I do remember asking him back in October about the material I liked for the Lincoln-era love seat in the living room which I have loved ever since I found it in a second-hand furniture shop, bought for $80 and reupholstered it myself. (Horse hair! it was stuffed with! Actual Horse hair!) Now I had my eye on a kind of pale Caribbean blue for it, slightly patterned and textured. I showed Mike the two yard sample I had.
“You realize this is green,” he said when I spread it on the loveseat.
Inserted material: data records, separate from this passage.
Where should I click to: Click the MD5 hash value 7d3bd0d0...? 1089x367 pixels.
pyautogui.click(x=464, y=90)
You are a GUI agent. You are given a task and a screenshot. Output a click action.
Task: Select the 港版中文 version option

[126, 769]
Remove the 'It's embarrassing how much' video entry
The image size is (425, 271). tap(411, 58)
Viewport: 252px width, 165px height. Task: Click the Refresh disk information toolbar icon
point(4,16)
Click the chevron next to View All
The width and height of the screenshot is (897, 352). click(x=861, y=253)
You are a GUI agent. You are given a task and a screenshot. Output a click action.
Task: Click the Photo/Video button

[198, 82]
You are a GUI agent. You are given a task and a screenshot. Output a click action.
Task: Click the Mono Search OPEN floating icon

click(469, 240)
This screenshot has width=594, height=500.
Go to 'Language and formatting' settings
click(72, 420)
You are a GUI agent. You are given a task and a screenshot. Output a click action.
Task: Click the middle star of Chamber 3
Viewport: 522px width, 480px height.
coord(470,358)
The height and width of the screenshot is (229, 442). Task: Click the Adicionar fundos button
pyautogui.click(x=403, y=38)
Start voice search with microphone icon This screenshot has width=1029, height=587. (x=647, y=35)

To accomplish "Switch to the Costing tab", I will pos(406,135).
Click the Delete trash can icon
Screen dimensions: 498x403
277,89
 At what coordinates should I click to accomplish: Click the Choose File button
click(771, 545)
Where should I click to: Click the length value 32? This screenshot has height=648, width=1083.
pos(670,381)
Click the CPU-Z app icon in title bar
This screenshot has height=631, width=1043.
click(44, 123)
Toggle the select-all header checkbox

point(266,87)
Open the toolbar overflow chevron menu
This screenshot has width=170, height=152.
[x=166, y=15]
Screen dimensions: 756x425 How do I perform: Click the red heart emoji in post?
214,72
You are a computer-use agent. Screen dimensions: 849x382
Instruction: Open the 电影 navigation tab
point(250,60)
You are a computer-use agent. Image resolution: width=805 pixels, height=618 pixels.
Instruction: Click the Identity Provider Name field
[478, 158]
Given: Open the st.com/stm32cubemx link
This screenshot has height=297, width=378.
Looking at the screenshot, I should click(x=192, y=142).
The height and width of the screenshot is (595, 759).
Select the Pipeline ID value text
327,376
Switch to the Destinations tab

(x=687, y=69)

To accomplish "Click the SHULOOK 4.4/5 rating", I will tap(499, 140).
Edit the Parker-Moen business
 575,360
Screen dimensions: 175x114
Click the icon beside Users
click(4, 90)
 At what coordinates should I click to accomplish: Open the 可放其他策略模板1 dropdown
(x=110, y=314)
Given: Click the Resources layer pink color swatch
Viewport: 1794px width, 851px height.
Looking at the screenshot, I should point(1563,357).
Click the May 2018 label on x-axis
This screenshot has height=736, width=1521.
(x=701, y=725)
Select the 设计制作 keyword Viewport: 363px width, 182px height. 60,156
“Green?? This isn’t green!”
“Mum: It’s green.”
I knew he was wrong so I paid no attention . I had the loveseat done over in it – and the minute the fellas from Rudy’s Upholstery walked in the door with it three weeks later I saw my mistake: It didn’t go even a little bit with anything else in the living room, but LUCKY FOR US ALL our bedroom has green in the wallpaper, so that now, instead of having a tidy little table under the window up in that room, we have this giant-seeming piece of furniture, a real, old time I feel-a-faint-coming-on settee upon which I now artfully recline watching episodes of The Knick and Penny Dreadful and pretending I too am a Victorian lady about to get bled, or vivisected, or covered in leeches.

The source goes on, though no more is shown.